Longitude: -4.6166 / 4°36'59"W

OS Eastings: 214081.927458

OS Northings: 57154.628346

OS Grid: SX140571

Mapcode National: GBR N7.T1ZC

Mapcode Global: FRA 1860.Z4Z

Entry Name: Lerryn Bridge

Scheduled Date: 14 January 1939

Last Amended: 6 December 2002

Source: Historic England

Source ID: 1020811

English Heritage Legacy ID: 15577

County: Cornwall

Civil Parish: St. Veep

Built-Up Area: Lerryn

Traditional County: Cornwall

Lieutenancy Area (Ceremonial County): Cornwall

Church of England Parish: St Veep

Church of England Diocese: Truro


The monument includes Lerryn Bridge which crosses the River Lerryn at the
village of Lerryn in south east Cornwall. The bridge is of late medieval
origin with repairs documented from the 1570s. Lerryn Bridge is a Listed
Building Grade II*.

» What is being asked:
Write out, word for word, the stretch of the Lerryn Bridge listing from "Traditional County: Cornwall" through "Building Grade II*.".

» Data supplied:

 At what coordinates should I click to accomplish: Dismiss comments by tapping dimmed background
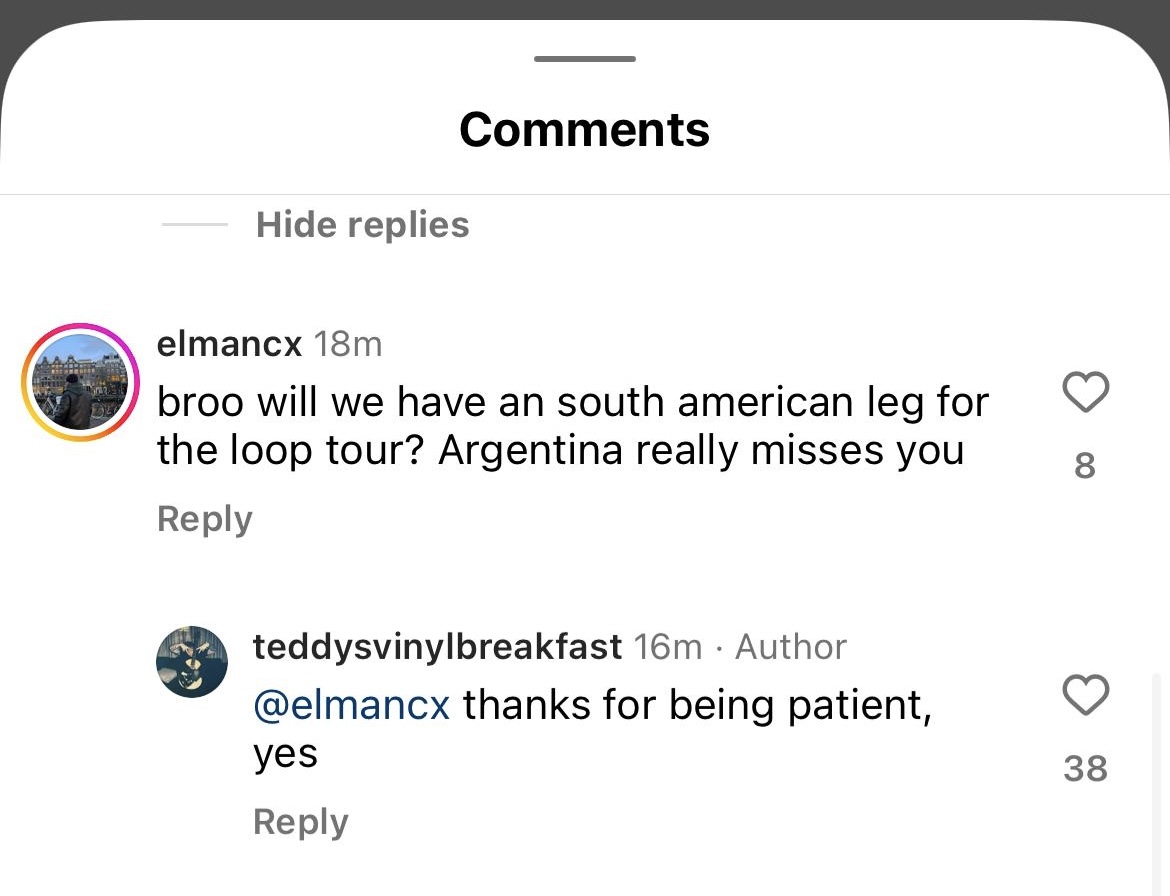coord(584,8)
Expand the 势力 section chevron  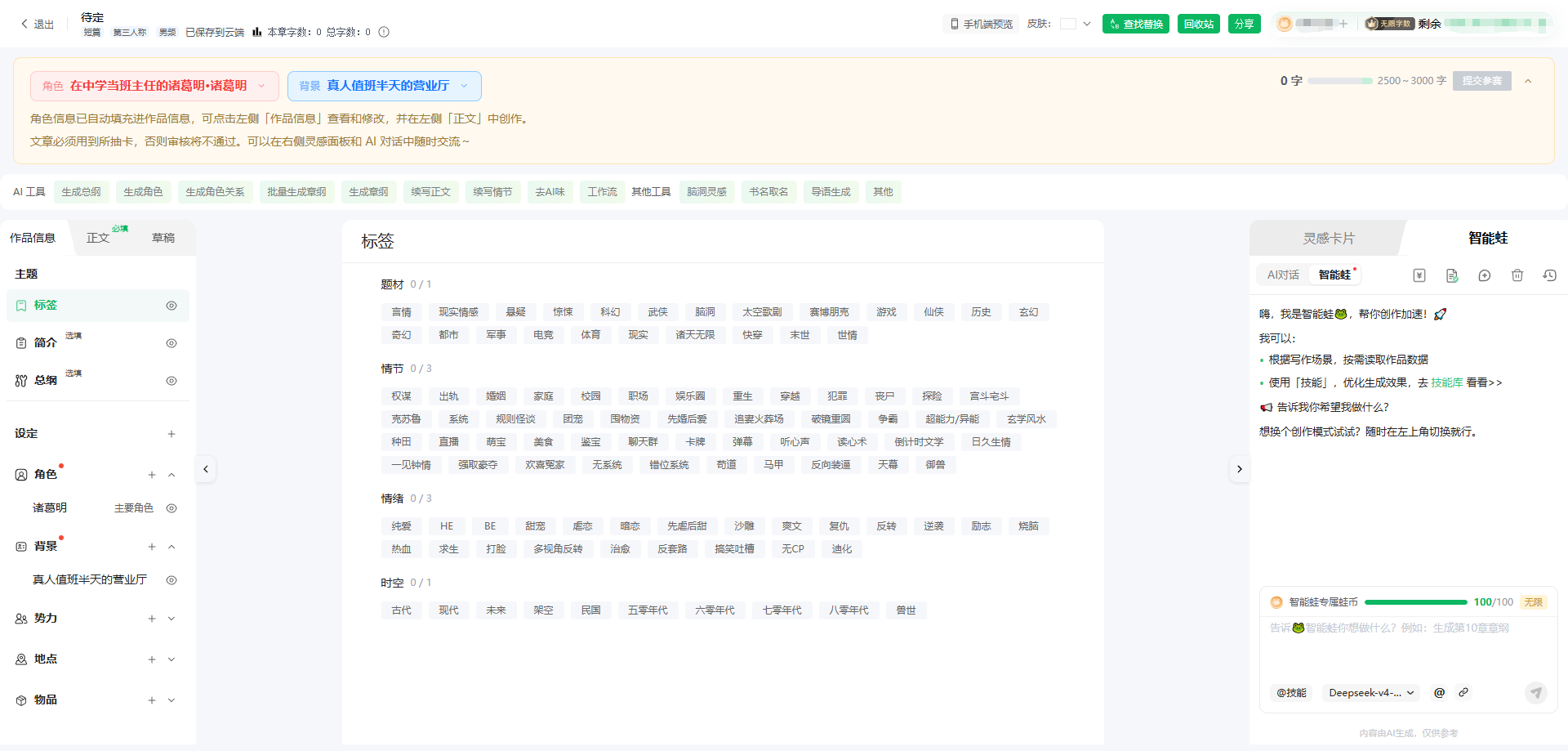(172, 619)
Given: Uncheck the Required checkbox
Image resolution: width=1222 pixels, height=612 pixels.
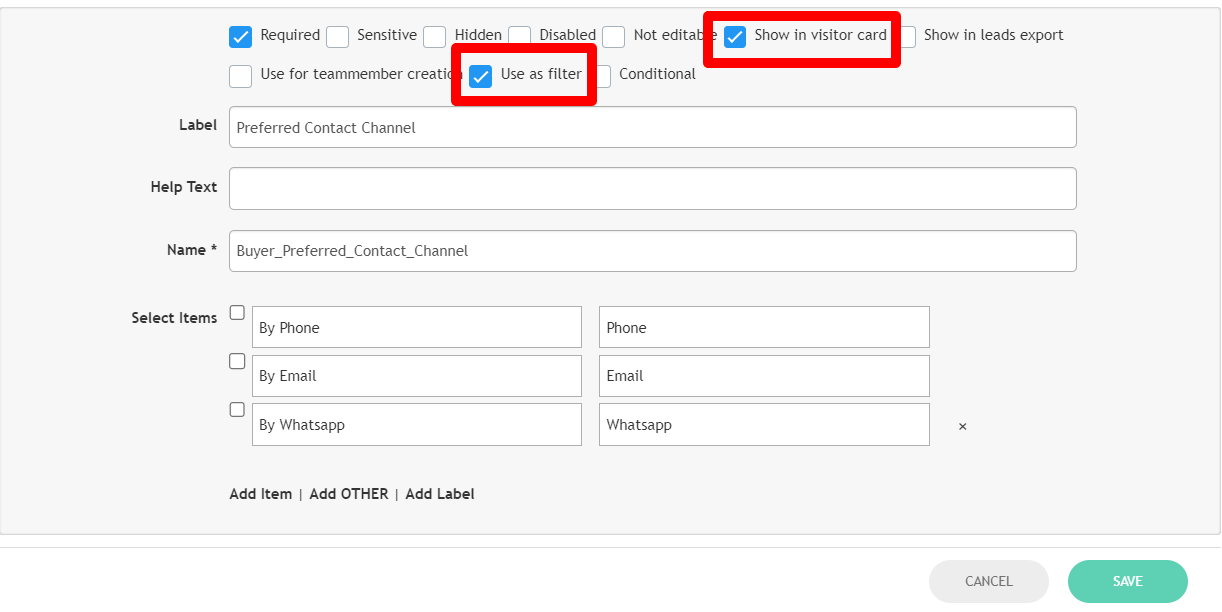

» Output of the exercise:
Traditional County: Cornwall

Lieutenancy Area (Ceremonial County): Cornwall

Church of England Parish: St Veep

Church of England Diocese: Truro


The monument includes Lerryn Bridge which crosses the River Lerryn at the
village of Lerryn in south east Cornwall. The bridge is of late medieval
origin with repairs documented from the 1570s. Lerryn Bridge is a Listed
Building Grade II*.